* **Passage**:
In 2005, Harvard professor and former Global Compact architect John Ruggie was appointed the UN Secretary-General’s Special Representative on Business and Human rights (SRSG). His appointment marked an important watershed in a long history of attempts by the United Nations to move the business and human rights agenda forward. In 2008, Ruggie’s task was to lead the debate out of the impasse after the failure of the UN Draft Norms. He did so by publishing two major reports. In 2008, he published the “Protect, Respect and Remedy” Framework, which aimed at clarifying and defining the human rights responsibilities both of states and of corporations. The Framework was followed up and operationalized with the UN Guiding Principles on Business and Human Rights (UNGPs), which was published in 2011. Despite the unanimous endorsement of the UNGPs by the UN Human Rights Council, critical discussion on them has been ongoing. Critique has been voiced both from legal and from ethical standpoints and refer both to the process as well as to the content of UNGPs. Discussion is also growing on the implementation of the UNGPs. After the expiration of Ruggie’s mandate, the UN put in place a Working Group, which is tasked with advancing the dissemination and implementation of the UNGPs. While much progress has been made in terms of the implementation of the UNGPs, major challenges remain. Two elements have received particular attention in regard to the implementation within companies. On the one hand, implementing human rights due diligence processes, as required by the UNGPs, has proven less straightforward than envisioned. Critique has been voiced particularly regarding an overly instrumental interpretation of the concept and its integration into a conventional risk management system. On the other hand, operational grievance mechanisms have come under scrutiny for a lack of community involvement and effectiveness.

* **Data extract**:
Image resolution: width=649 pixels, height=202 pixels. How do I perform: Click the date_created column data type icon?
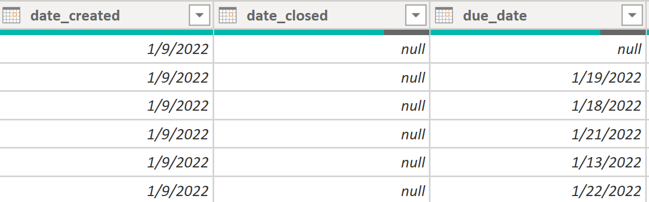tap(11, 16)
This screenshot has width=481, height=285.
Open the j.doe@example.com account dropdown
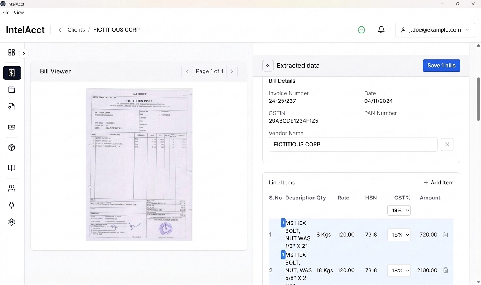point(435,30)
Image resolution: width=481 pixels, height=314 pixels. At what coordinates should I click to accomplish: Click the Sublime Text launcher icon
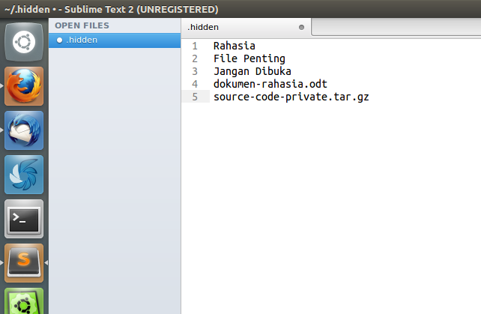24,262
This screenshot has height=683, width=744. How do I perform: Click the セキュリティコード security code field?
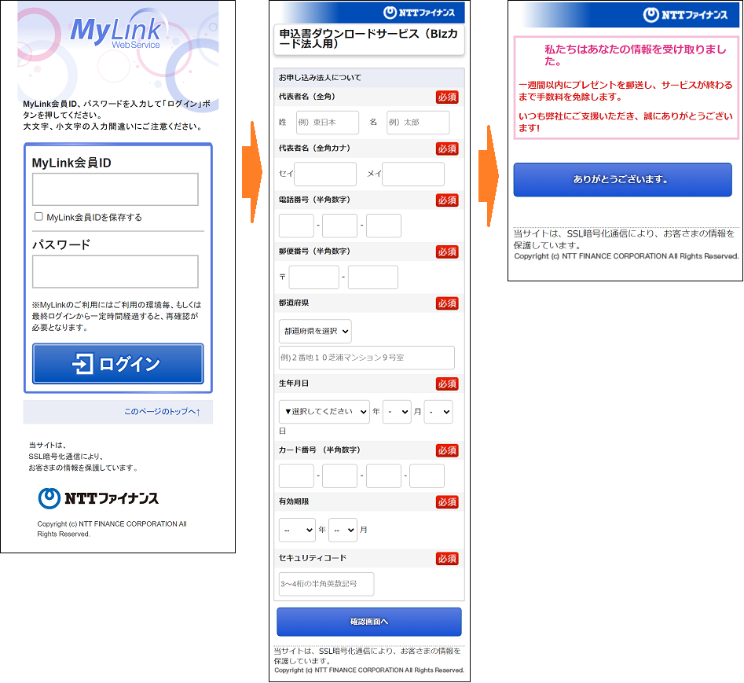tap(325, 584)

* **What to work on**:
1. According to the passage on business and human rights, why have "operational grievance mechanisms" come under scrutiny? Answer in one to three sentences.
2. List each distinct year mentioned in the passage on business and human rights.
3. Proceed with the passage on business and human rights, picking up after its final sentence.
This material has no connection to the passage on business and human rights.

* **Numbered responses**:
1. Operational grievance mechanisms have come under scrutiny because they lack community involvement and effectiveness.

2. 2005, 2008, 2011

3.
Lead-Up to the Mandate of the UN Special Representative on Business and Human Rights

The creation of the mandate of the UN Special Representative on Business and Human Rights must be interpreted in light of earlier attempts of the UN to push the business and human rights agenda. The failure of the UN Draft Norms, in particular, was a critical element that led the UN to establish the mandate and appoint John Ruggie as the Special Representative. Jerbi 2009 outlines some of the critical steps in the lead-up to the mandate.

  • Jerbi, S. “Business and Human Rights at the UN: What Might Happen Next?” Human Rights Quarterly 31.2 (2009): 299–320.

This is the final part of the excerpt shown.